36.4. The Series and CRMC each agree that the URL indicated on each Summary Prospectus will lead policyholders/contract owners directly to the web page used for hosting Summary Prospectuses (“Landing Page”) and that such Landing Page will host the current Fund documents required to be posted in compliance with Rule 498. The Series shall promptly notify the Company of any interruptions in availability of this Landing Page that last more than 24 hours. Such Landing Page will contain the Fund documents of the Funds that serve as investment options available under the Agreement.
36.5. The Series and CRMC represent and warrant that they will be responsible for compliance with the provisions of Rule 498(f)(1) involving policyholder/contract owner requests for additional Series documents made directly to the Series. The Series and CRMC further represent and warrant that any information obtained about policyholders/contract owners pursuant to this provision will be used solely for the purposes of responding to requests for additional Series’ documents.
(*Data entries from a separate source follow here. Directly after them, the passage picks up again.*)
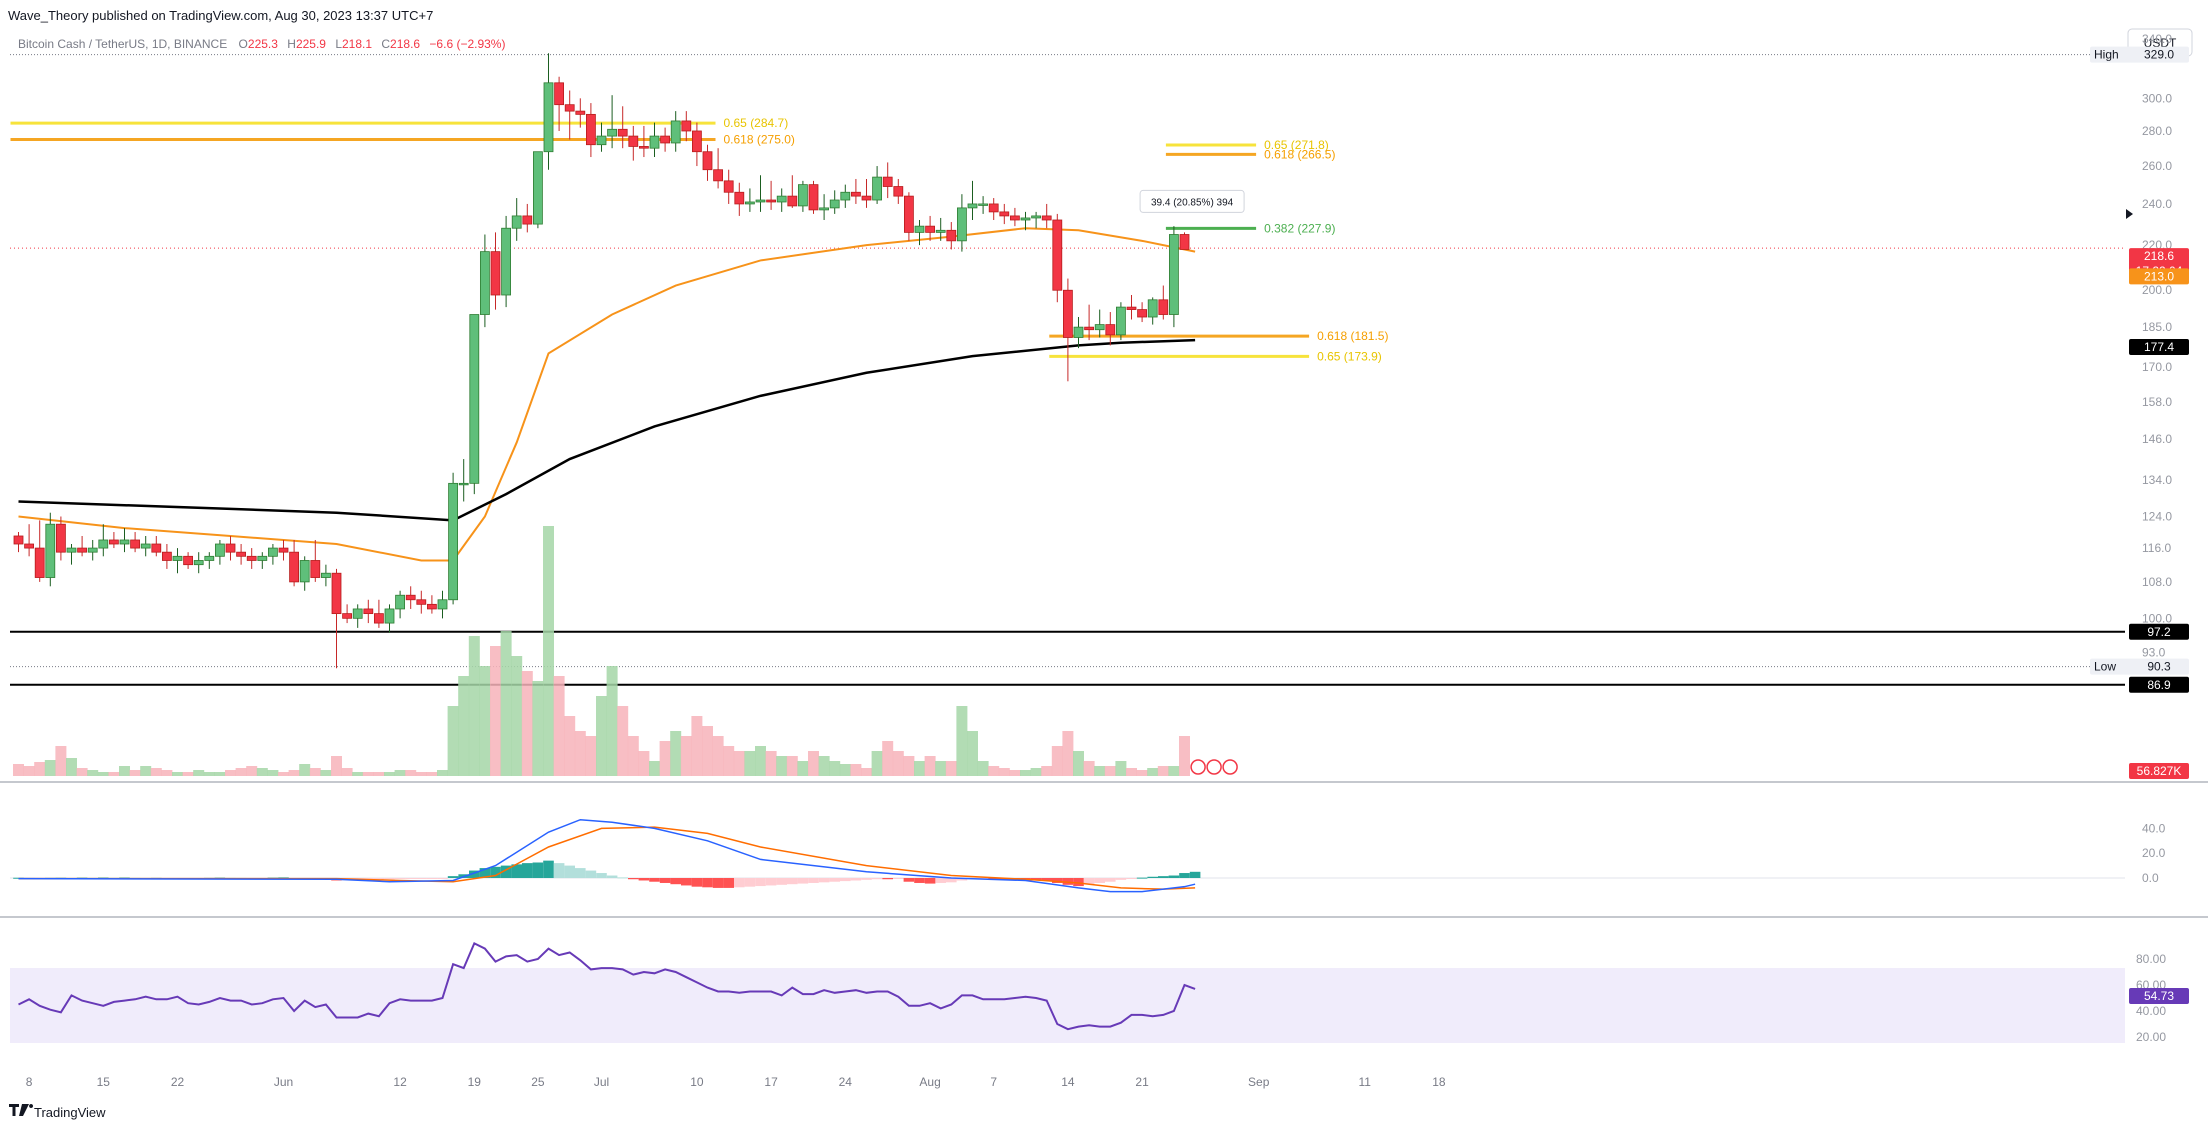  I want to click on high-tag-box, so click(2140, 54).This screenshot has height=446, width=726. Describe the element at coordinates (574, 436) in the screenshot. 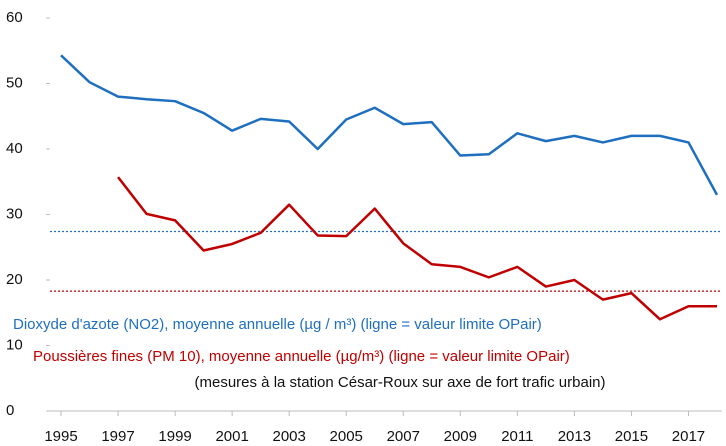

I see `x-tick-label: 2013` at that location.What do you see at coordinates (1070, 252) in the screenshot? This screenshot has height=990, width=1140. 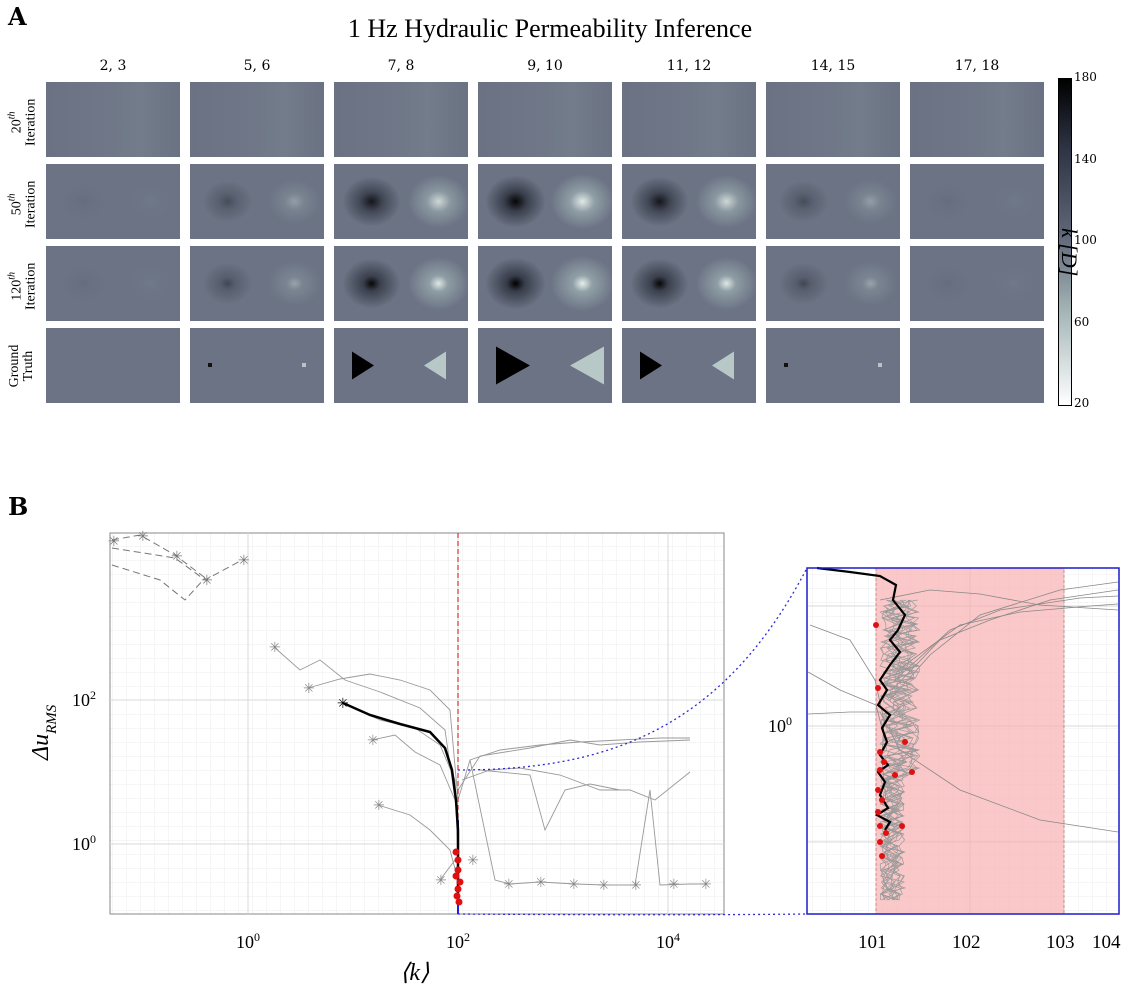 I see `colorbar-label: k [D]` at bounding box center [1070, 252].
36.6. The Company represents and warrants that it will be responsible for compliance with the provisions of Rule 498(f)(1) involving policyholder/contract owner requests for additional Series documents made directly to the Company or one of its affiliates.
36.7. Company represents and warrants that any binding together of Summary Prospectuses and/or Statutory Prospectuses will be done in compliance with Rule 498.
36.8. If the Series determines that it will end its use of the Summary Prospectus delivery option, the Series and/or CRMC will provide the Company with at least 60 days’ advance notice of its intent.
36.9. Each party agrees to notify the other party promptly upon its discovery of a failure to comply with the provisions of Rule 498.
36.10. The Parties agree that the Company is not required to distribute Summary Prospectuses to its policyholders/contract owners, but rather that the use of the Summary Prospectus will be at the discretion of the Company. The Company agrees that it will give CRMC and the Series reasonable notice of its intended use of the Summary Prospectuses or the Statutory Prospectuses.
36.11. The Parties agree that all other provisions of the Agreement, including the Indemnification provisions, will apply to the terms of this Section 36 as applicable.